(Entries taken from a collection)
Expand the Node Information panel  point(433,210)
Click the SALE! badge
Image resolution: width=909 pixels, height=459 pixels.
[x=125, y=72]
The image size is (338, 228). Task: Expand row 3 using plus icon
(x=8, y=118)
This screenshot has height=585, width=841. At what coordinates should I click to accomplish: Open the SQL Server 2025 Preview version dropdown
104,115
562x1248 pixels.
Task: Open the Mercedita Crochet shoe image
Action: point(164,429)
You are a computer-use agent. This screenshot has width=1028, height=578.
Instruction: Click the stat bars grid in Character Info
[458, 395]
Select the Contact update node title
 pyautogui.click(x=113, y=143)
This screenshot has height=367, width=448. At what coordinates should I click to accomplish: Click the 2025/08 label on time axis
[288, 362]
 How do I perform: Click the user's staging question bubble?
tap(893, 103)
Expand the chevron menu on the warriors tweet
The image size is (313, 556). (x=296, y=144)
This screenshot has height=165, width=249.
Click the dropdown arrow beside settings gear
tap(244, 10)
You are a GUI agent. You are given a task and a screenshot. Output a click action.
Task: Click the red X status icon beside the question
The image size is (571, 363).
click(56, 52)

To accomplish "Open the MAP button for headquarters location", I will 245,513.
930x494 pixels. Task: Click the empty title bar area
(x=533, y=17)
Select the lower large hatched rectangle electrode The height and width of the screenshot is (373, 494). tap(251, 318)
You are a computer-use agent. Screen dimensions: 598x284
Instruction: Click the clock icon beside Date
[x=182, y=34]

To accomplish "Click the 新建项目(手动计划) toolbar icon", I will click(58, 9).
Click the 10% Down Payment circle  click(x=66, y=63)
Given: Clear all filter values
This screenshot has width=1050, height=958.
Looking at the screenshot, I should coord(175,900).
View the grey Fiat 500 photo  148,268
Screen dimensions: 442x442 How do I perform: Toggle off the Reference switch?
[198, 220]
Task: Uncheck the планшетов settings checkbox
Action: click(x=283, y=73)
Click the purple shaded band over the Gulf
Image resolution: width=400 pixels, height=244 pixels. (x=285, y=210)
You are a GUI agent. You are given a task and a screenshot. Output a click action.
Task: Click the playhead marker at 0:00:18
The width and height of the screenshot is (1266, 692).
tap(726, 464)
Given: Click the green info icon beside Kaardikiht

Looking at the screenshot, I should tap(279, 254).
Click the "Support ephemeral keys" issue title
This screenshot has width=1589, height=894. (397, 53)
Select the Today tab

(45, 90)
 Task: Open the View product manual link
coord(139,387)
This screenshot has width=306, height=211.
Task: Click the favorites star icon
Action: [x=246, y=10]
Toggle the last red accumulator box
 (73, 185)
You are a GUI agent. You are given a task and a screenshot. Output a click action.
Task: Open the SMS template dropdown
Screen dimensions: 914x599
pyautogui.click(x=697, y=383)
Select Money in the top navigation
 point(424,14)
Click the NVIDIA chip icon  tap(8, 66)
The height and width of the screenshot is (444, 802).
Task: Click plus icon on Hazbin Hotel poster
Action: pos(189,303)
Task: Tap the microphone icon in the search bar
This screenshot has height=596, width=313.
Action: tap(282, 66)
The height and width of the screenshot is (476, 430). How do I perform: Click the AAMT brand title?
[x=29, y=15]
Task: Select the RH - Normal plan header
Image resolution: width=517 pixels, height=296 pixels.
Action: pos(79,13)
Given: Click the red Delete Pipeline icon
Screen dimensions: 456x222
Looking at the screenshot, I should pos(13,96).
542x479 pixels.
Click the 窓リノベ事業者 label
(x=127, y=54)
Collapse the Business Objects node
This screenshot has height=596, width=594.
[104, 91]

§ **Assignment**
In the records above, find each line with the string "computer" and list it.

§ **Solution**
You are a computer-use agent. This screenshot has width=1028, height=578.
You are a computer-use agent. Screen dimensions: 598x284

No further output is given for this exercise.